* [Records shown]:
□ □ □ □ □ □ □

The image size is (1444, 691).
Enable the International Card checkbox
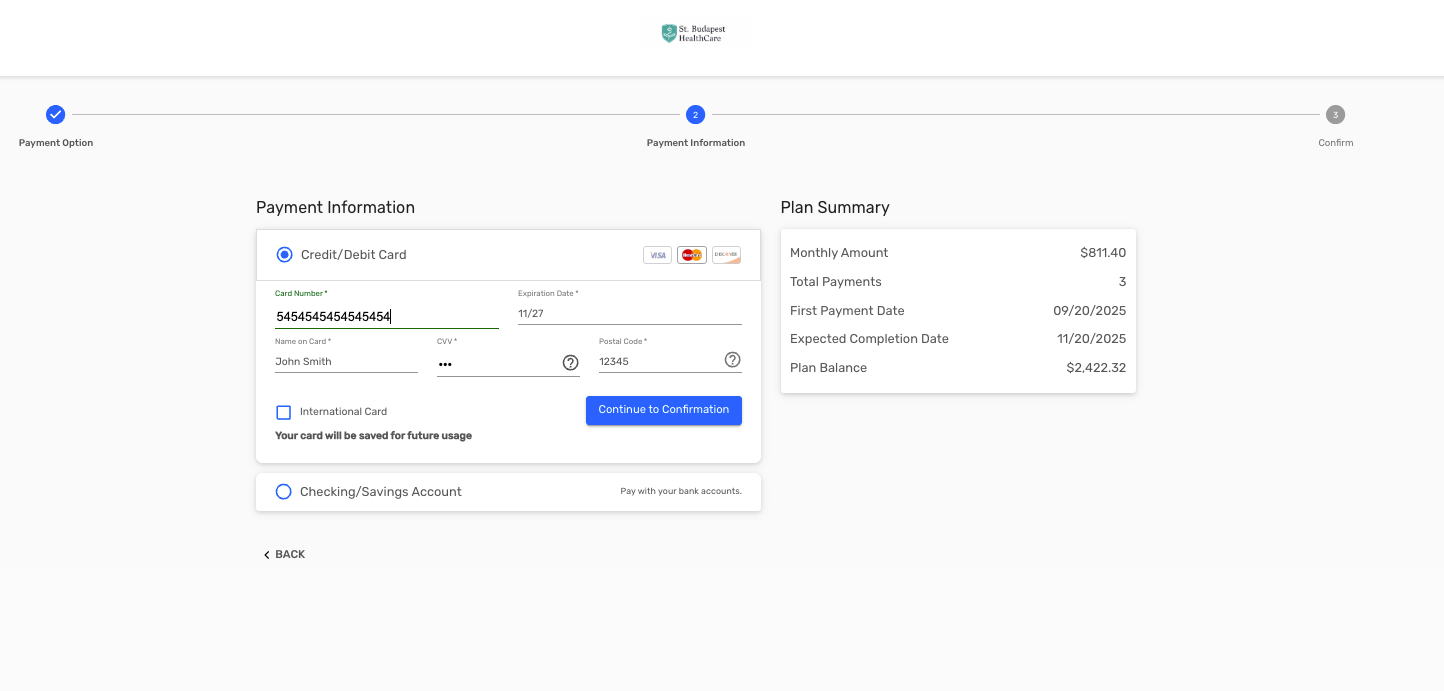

□ □ □ □ □ □ □

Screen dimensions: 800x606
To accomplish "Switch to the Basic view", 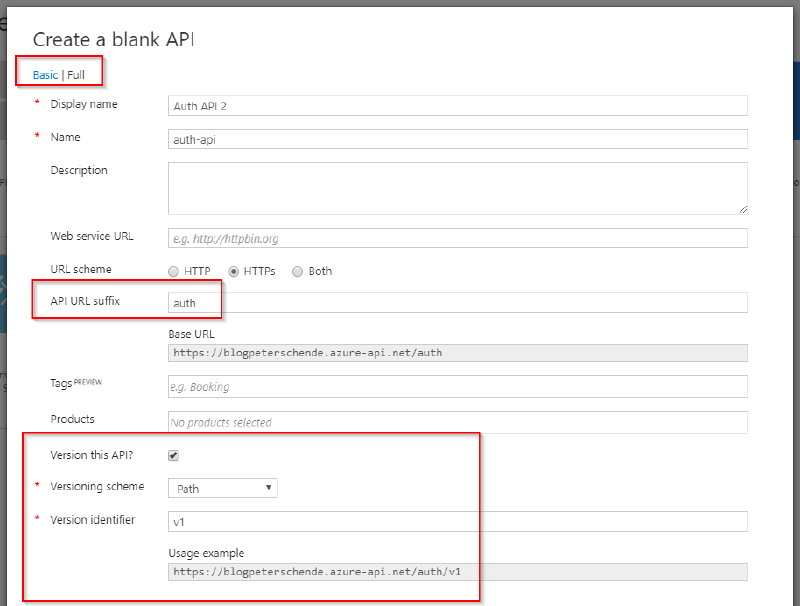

□ □ □ □ □ □ □

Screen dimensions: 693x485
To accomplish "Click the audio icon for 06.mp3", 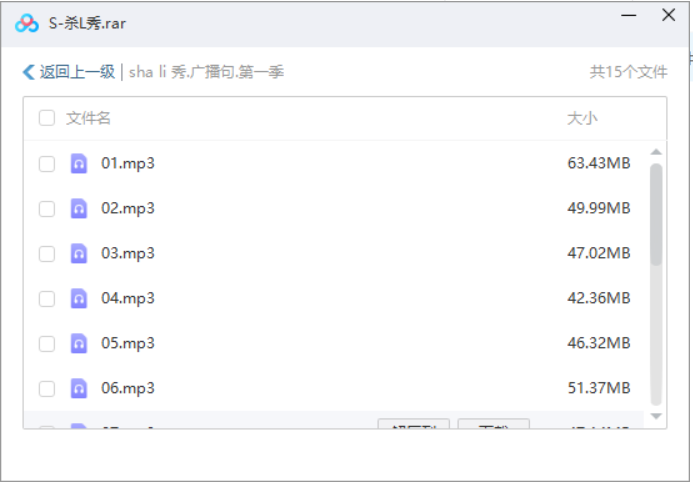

□ □ □ □ □ □ □

* [Task directions]: This task calls for each line of the material that contains "Screen".

* [Reply]:
Screen dimensions: 800x606
Screen dimensions: 693x485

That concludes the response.